The S15 comes with: 1x a lanyard, 2x O-rings, 1x magnet replacer, 1x split ring and a manual. 
Inside I also found a extension-tube so I could run 2* AA batteries. The Olight website doesn't state if
you get a extension-tube inside the box. But knowing Olight, they probably will provide a extension-tube with the light.
























The Olight S15 Baton is one of the smallest lights I've held in my hands. Although it's size, is bright. It has a XM-L2 led and a relative small and shallow reflector. 
Despite it has a smooth reflector, the light spreads more than it throws. Because of the large spill and the 'lack' of throw, you will light-up a large area in front of you.
This does come in handy when using the light as a EDC light or walking at night. I've been using this light for the last couple of days now, and it has become one of my favorite lights.
A simple to use interface, plenty of light and with the deep pocket-clip it's easy to take with you.

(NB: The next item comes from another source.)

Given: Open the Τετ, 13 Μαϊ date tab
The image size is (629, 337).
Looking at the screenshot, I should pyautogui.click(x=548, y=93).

As you expect from Olight, the fit and finish is very good. Although I found a small-flaw in the coating on my sample, I expect this won't happen on every S15.
The laser engraving is good. I like that Olight has the glow-in-the-dark (GITD) feature in the head. 
















When using the S15 in places where you don't have much space, I would recommend to use the light as 1* AA light. But when walking, I suggest to add the extension because this
gives a better grip and hold on the light. And with the extension on it, the runtimes also get better 










I did try to make some beamshots of the light. But my camera and lens would only photograph the medium and high mode. But believe me, the S15 is bright enough for most work inside and outside the house.
Nowadays 280 lumens doesn't seem much, but when you have this light in your hands- you will think differently. 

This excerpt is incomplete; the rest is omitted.